Belt

Naruto milik Masashi Kishimoto, disini saya hanya meminjamnya saja.

[Sasuke Uchiha X (Female) Naruto Uzumaki]

Warning! Yaoi GS(Gender Swich)

Kami-sama! Dimana dia? Sudah ku cari keseluruh penjuru rumah tapi tak menemukannya. Benda penting, dan jika tidak menemukannya? Mati lah aku!

"Kaa-san, sudah ketemu?"

"Kau ini aneh-aneh saja, Kaa-san sedang sibuk menemai adikmu. Coba kamu ingat, itu ada dimana?"

"Aku selalu menaruhnya digantungan paku kamarku, Kaa-san! Aku tidak pernah lupa," walau terkadang lupa ku sering kambuh.

"Yang benar? Coba kau cari di laci kerja Tou-san!" Hah?!

"Tidak ada Kaa-san, bagaimana ini? Jika aku tidak pakai nanti akan dihukum!"

"Kau begitu ceroboh, Naruto. Diingat sekali lagi."

Di mana, di mana, dan di mana. Ayo pikir, pasti di suatu tempat, atau mungkin-

.

Flashback on

"Naru!"

"Eh, iya?
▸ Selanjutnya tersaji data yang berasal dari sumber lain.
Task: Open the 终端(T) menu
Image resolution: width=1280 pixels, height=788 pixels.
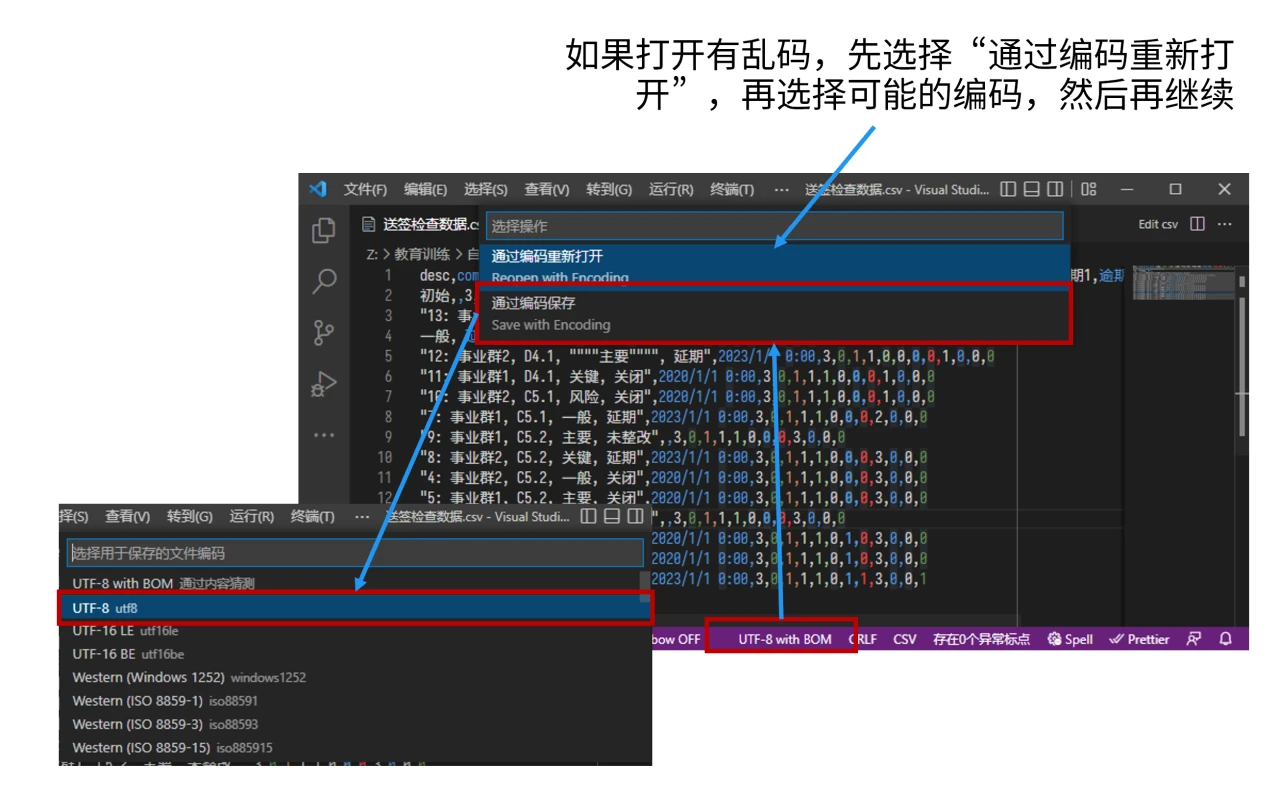Action: (x=732, y=189)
Apa, Tayuya-san?"

"Apa kau membawa sabuk pinggang lebih?" tanya Tayuya, salah satu teman sekelas, dan juga salah satu ketua geng yang paling menonjol di kelas.

"Eng, tidak. Aku hanya membawa satu, Tayu-san."

"Benarkah? Apa rok yang kau pakai longgar?"

"Tidak."

"Bolehkah aku memakai sebentar sabuk yang sedang kau pakai itu? Rokku sangat longgar, aku lupa membawa sabuk. Please?"

"Eh, jangan! Jika nanti ada razia bagaimana?"

"Ini hari Kamis, Naru. Razia tidak mungkin ada di hari ini. Tenang saja!" Benar, tetapi kekhawatiranku begitu besar jika melanggar sedikit pun. Aku berpikir sejenak.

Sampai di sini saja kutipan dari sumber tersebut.